Il est également suffisamment prouvé que Sassou Nguesso n'est pas un « président » de la République choisi librement par le peuple congolais. Cet homme y a été parachuté par un pays tiers : la France, qui n'a pas abandonné ses vieilles méthodes et pratiques coloniales. Le même scénario entre Jean-Bedel Bockassa et David Dacko en Centrafrique. L’un, en République Centrafricaine, a été emmené dans une « soute » d’avion et l’autre, pour ce qui concerne le Congo-Brazzaville, l’a été au bout d’un canon. Le roi Louis XIV, Napoléon Bonaparte et Colbert, ces pères de l'esclavage, de la Traite négrière, du Code Noir et du Code de l'Indigénat, ne sont pas morts[15].
Si demain, les populations congolaises se révoltaient, Paris sera le premier à dépêcher à Brazzaville des contingents militaires africains des pays voisins comme elle l'a déjà fait en 1997, avec l'aide des troupes angolaise, tchadienne, gabonaise et marocaine, en plus des militaires français déguisés en mercenaires, pour voler au secours du kleptocrate criminel qui le fait vivre. On ne le répétera jamais assez que la France, toute honte bue, vit de crimes, de rapines et de larcins. La France est un pays prédateur qui ne s'embarrasse pas d'assassiner hommes, femmes et enfants en Afrique, pourvu que le pétrole et autres matières premières soient préservés. Et tant pis pour les vies humaines, pardon, disons la vie des sous-hommes. Car c'est comme cela que la France traite les Noirs.
Par ailleurs, en considérant le comportement séculaire de la France quant à sa politique africaine, malgré le changement de générations, comment ne pas encourager ceux qui luttent avec d'autres moyens, des moyens autres que le stylo et le papier ?[16] Comment résister et ne pas être tenté de copier, de faire ou d'agir comme les autres ? Il arrivera un moment où les enfants de nos enfants seront bien obligés de copier et de faire comme les autres, si la France ne comprend que ce langage-là. Si d'un côté les autres ne corrigent pas leur vision de l'Afrique, leurs agissements et leurs pratiques, et si, de l'autre, ceux qui sont voués à la mort décrétée par la France n'ont pour seule solution que celle-là, dans ces conditions, nombreux sont les peuples qui se radicaliseront à travers le monde, très particulièrement en Afrique. L'Europe en général et la France en particulier les y invitent ou les y poussent allègrement.
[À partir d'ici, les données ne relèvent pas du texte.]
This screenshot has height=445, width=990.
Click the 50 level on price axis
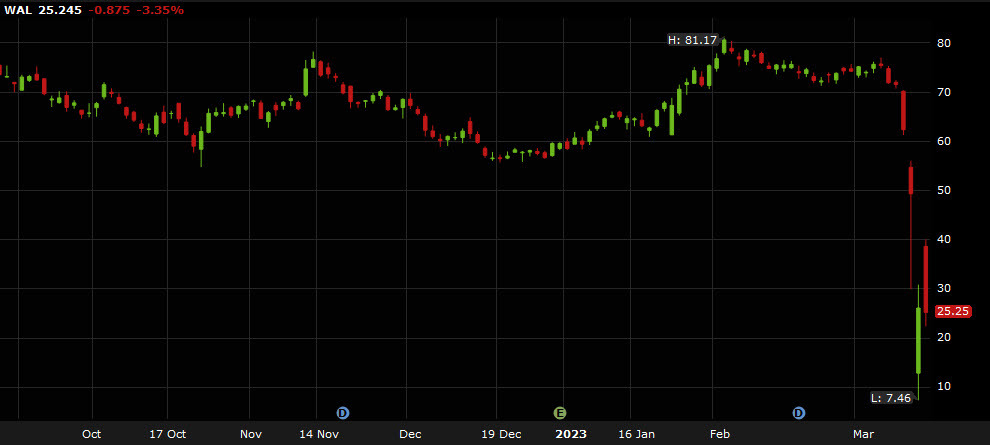[x=943, y=190]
Il y aura un temps où les pays comme la France ne trouveront plus des « Sassou-Nguesso » en Afrique, parce qu'il arrivera un moment où les peuples d'Afrique les pourchasseront avec leurs maîtres. Ce n'est certainement qu'une question de temps et de générations. A moins que d'ici là, les prédateurs aient compris pour changer leur mentalité... ! Dans tous les cas, qu'on le veuille ou non, la France devra se « décolbertiser » et opérer sa propre décolonisation mentale, mais également sa mentalité faite d'arrogance et de mépris de l'autre.
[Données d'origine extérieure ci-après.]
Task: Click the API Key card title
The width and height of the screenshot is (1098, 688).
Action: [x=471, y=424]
Sinon, comment oublier, quand ceux qui s'offusquent et nous disent qu'ils ne sont pas de ces générations-là qui ont commis ces crimes ignobles et ignominieux, perpétuent les mêmes méthodes, les mêmes pratiques et affichent les mêmes comportements ?
Comment oublier quand, même en ce XXIème siècle, un pays comme la France continue de se vautrer dans le Code Noir qui, pour certains Français, est et demeure leur Livre de Chevet ?
« […] Le général-président (Sassou) complote immédiatement avec eux (Foccart, Chirac, Pasqua, Elf, Omar Bongo). Leur implication concertée est démontrée. En perquisitionnant la Tour Elf, les juges Joly et Vichnievsky ont saisi dans le coffre-fort du colonel Jean-Pierre Daniel, responsable de la sécurité du groupe pétrolier, deux notes rédigées en 1991 […] : 23 avril 1991. Compte-rendu entrevue avec M. Tarallo. […] B. […] vient de voir Sassou et lui a proposé d'exécuter les opposants qui lui seraient désignés. Sassou vient de recevoir les pièces des blindés achetés par l'intermédiaire de M'Baye [directeur du Renseignement gabonais]. Transport aérien de Genève à LBV [Libreville], puis ensuite LBV-Brazza »[17].
N.B. : Ce document a été rédigé en 2008.
Cf. : Jean-Claude Mayima-Mbemba, La violence politique au Congo-Brazzaville. Devoir de mémoire contre l’impunité, Ed. L’Harmattan, Paris, 2008.